Today is my last day of owning computing magazines.  Tonight will be the first time since I was probably six years old that I haven’t had some form of home computing magazine sitting around the house waiting for me to pour over and dream of what amazing project I will pursue.  I am entering a leaner, but less nostalgic era of my life.  Hopefully the computing world is ready for the change.

I kept cleaning all evening.  I kept finding more and more books to weed out and I found a whole box of additional magazines to recycle.  I can’t believe how much was hiding just in my office!

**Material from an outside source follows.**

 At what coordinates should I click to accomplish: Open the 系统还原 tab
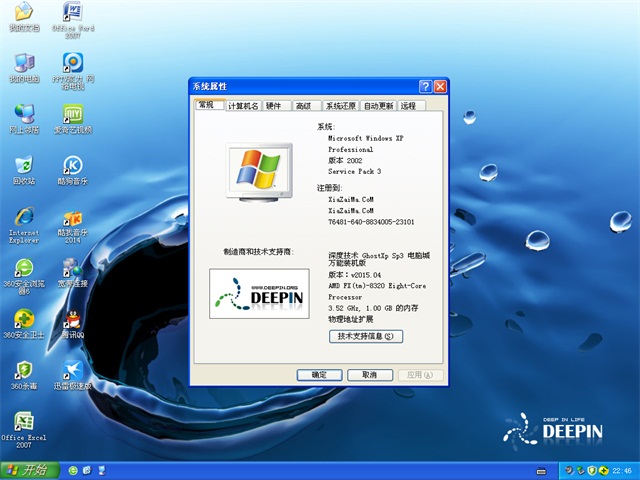pos(340,105)
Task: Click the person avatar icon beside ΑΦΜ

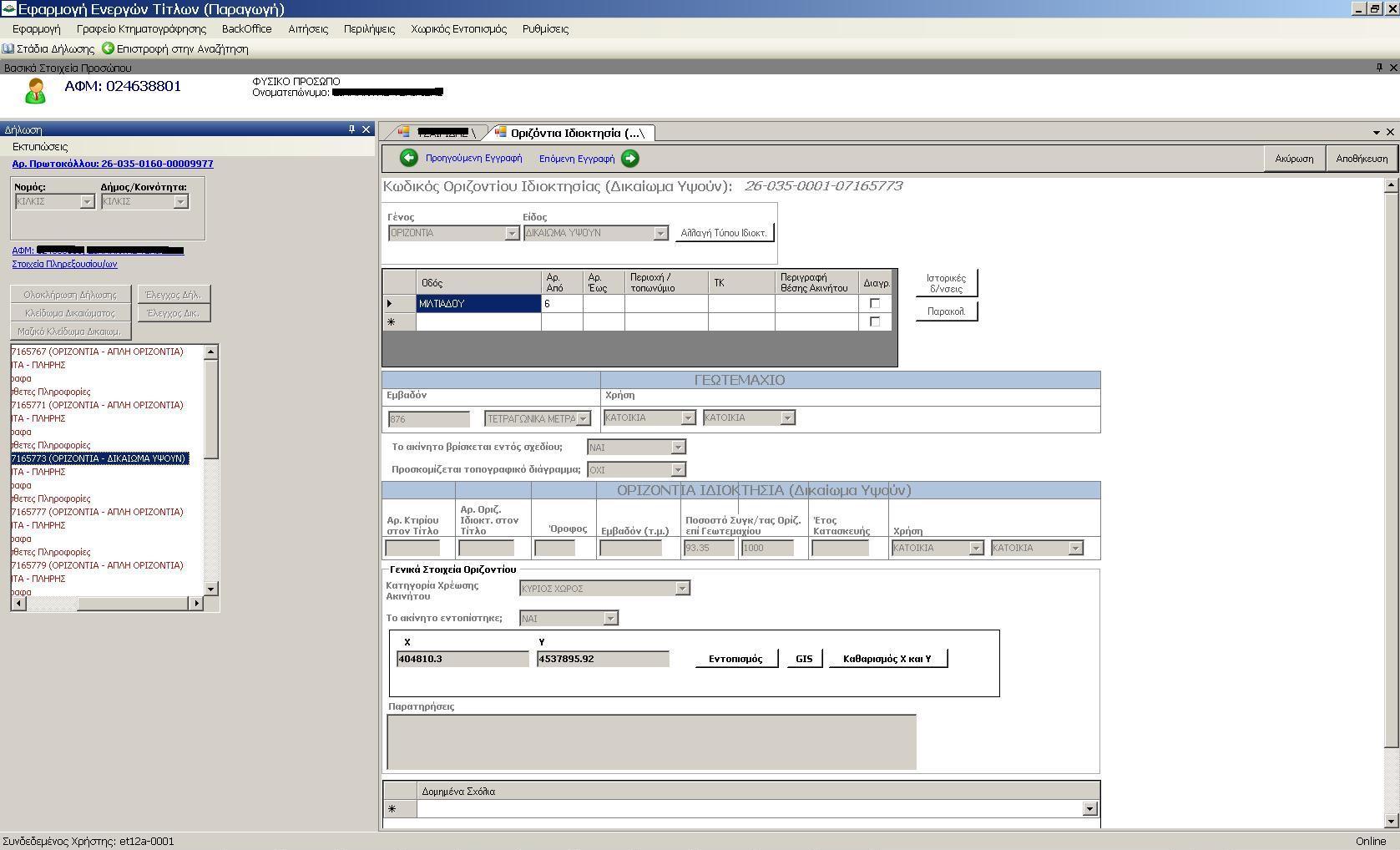Action: [x=35, y=90]
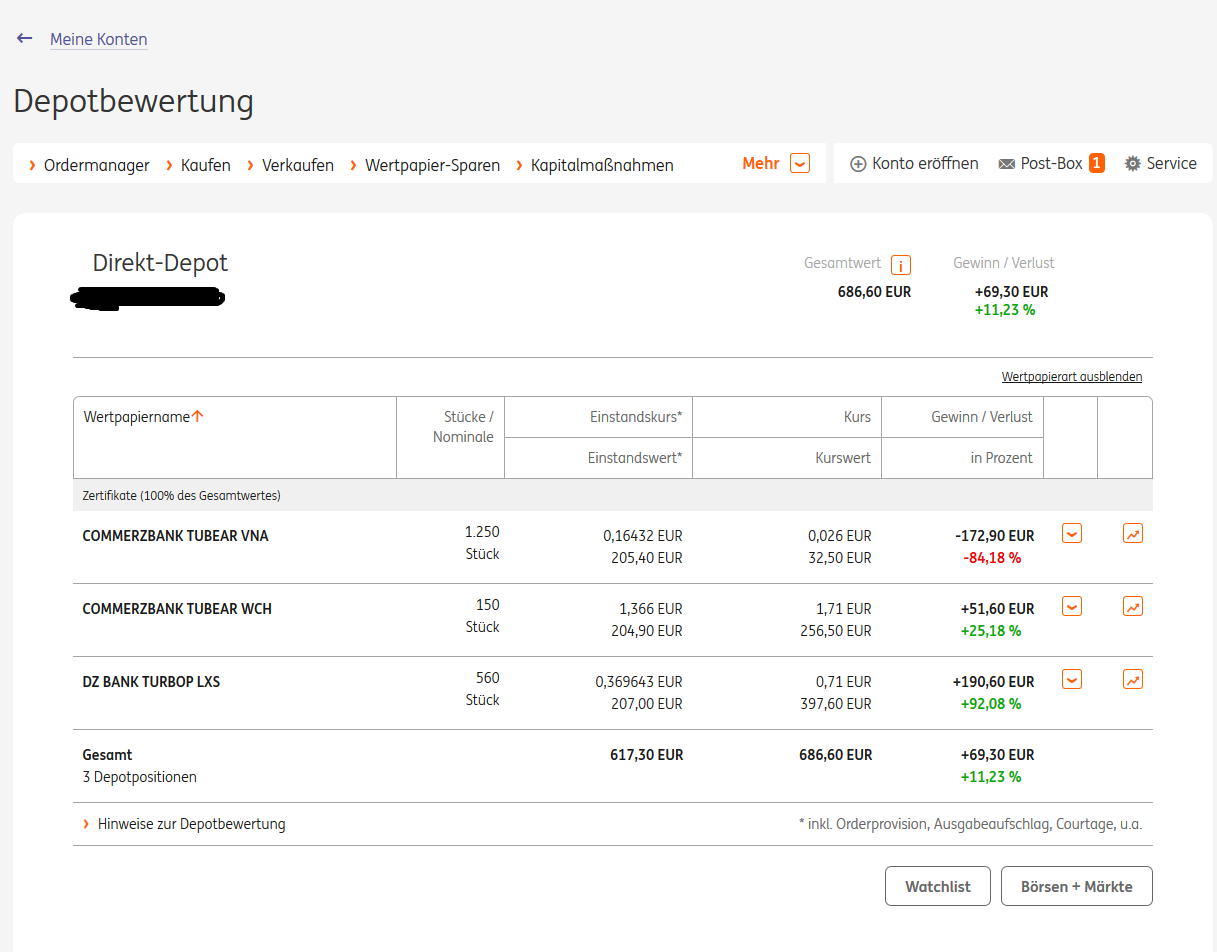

I got the teak bookshelf that Dominica and I got as part of our wedding furniture money cleared off and moved it into Liesl’s room where it is going to be her bookshelf for her books as well as the television stand for her little television that she has in there (that has not been set up for her yet) and the Nintendo Wii which we are going to let her use in her room.  She is getting so good at video games that we want her to be able to play a bit more often and we want her to have access to the Wii’s library of kid friendly games that we own but have not had accessible in a very long time.  She wants to play the Wii from time to time but we don’t have the space for it to be hooked up in the play room all of the time.  So having it in her room should make it that she can really get some use out of it and from time to time I’m sure that she will be happy to let me use it too.  That made quite a bit more room in my office too.  It is feeling a lot more spacious as I get stuff cleared out.

Load after load of stuff went up to the attic.  The garage is coming along nicely.  I can actually move around in there now which is amazing.  I wonder if it is physically possible to get enough cleaned out to make it so that the Spark would fit in there?  Nah, that’s probably impossible.  How would I get that much stuff cleaned out?

I stayed up till three thirty.  That probably wasn’t smart.  I kept putzing around the house doing a little bit of this and a little bit of that.  I like the occasional day or two to myself to get major projects done around the house like this.  Dominica is not going to recognize this place when she gets back home.  Hopefully I can get everything back to where it goes before she and the girls get back.  I do have five days now on my own so that is a ton of time plus I likely have almost as long next week before they return after Christmas.  I’m not sure what day they are coming back up to Dallas.

I will be in the office tomorrow and again on Monday.  It is going to be a lonely weekend for me but I am hopeful that a lonely weekend means tons and tons of work will be accomplished.  Fingers crossed on that.